- Publisher(s): LA Game Space
- Designer(s): Keita Takahashi; Adam Saltsman;
- Platform(s): Windows, OS X, Linux
- Release: September 7, 2013
- Mode(s): Single-player, multiplayer

= Alphabet (video game) =

2013 video game

Alphabet (stylized as A͈L͈P͈H͈A͈B͈E͈T͈) is a 2013 experimental video game that was developed by Keita Takahashi and Adam Saltsman. Saltsman has additionally described the game as a "massively single-player offline game", with it being sometimes presented as an installation piece.

==Gameplay==

The objective of the game is to guide increasing numbers of letters to the finish line – with one keyboard key corresponding to each letter. The player can tap a key to make the letter jump, or hold it to make it run. This task quickly becomes chaotic due to the large number of letters that need to be managed. In the 2016 arcade-style version, this reaches a maximum of ten letters, while the 2013 version features the full alphabet.

==Releases==

Announced in 2012, the game was originally developed and released as part of Experimental Game Pack 01, a collection of games released to Kickstarter backers of LA Game Space in 2013. The game was first made playable to the public at an event hosted by Juegos Rancheros on April 5, 2013, while the downloadable game pack released that September. In December 2013, Japanese magazine Dengeki offered skins for the PlayStation Vita themed around Alphabet and Tenya Wanya – another of Takahashi's games.

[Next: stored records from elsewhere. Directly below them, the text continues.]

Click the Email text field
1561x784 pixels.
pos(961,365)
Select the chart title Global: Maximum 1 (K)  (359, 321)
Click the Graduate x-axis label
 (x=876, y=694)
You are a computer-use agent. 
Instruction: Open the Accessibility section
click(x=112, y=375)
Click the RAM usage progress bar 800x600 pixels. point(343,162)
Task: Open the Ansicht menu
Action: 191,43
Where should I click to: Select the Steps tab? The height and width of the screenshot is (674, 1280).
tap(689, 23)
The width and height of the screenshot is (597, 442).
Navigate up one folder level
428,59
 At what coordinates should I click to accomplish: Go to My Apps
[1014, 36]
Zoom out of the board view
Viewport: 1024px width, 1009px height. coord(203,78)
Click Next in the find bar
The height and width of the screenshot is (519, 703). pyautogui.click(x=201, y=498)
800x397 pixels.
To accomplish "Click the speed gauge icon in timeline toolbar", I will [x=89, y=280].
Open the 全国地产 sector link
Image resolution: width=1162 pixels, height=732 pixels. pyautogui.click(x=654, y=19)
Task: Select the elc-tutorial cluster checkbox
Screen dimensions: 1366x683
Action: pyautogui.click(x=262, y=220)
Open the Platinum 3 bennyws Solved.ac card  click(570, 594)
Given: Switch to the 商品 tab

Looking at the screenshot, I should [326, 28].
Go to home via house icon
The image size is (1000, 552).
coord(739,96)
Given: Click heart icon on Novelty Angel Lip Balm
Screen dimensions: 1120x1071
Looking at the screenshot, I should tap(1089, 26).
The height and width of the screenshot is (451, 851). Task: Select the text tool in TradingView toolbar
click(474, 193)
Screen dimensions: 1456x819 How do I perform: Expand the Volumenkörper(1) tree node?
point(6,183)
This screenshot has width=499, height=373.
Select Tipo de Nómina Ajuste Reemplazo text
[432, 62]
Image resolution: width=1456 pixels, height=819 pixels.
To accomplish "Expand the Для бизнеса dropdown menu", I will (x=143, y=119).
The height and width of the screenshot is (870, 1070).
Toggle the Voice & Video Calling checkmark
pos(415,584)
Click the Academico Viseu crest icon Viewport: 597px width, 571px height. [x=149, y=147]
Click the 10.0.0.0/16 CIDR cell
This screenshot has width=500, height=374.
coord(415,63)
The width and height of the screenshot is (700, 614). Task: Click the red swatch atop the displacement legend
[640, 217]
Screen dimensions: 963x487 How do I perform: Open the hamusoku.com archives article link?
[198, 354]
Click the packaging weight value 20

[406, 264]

The game was later re-released in an arcade format for the 2016 Fantastic Arcade, and when LA/GS ceased operation in 2018 the Windows version of the title was made freely available via The Internet Archive.

From January 23 to July 14, 2019, Telfair Museums ran an exhibition at the Jepson Center entitled "Keita Takahashi: Zooming Out", featuring various elements of Takahashi's work including Alphabet. The game was presented at the installation with a custom controller table with large circular buttons for each letter.

== Reception ==
Wired called the game's premise "deceptively straightforward", stating that the Fantastic Arcade version's gameplay became "frantic" as the amount of characters they had to control increased and describing the game as "overwhelming insanity". They also recounted that even the 10-letter version was "simply beyond [their] capacity to handle."

Paste, who found it "endearing", called it the third-best game from Fantastic Arcade 2016. While they described it as a "frantic typing mess" and remarked that they became "annoyed in harder levels," they concluded: "Alphabet has a great deal of style and charm, and is unique enough that it's hard to dissuade anyone from trying it at least once."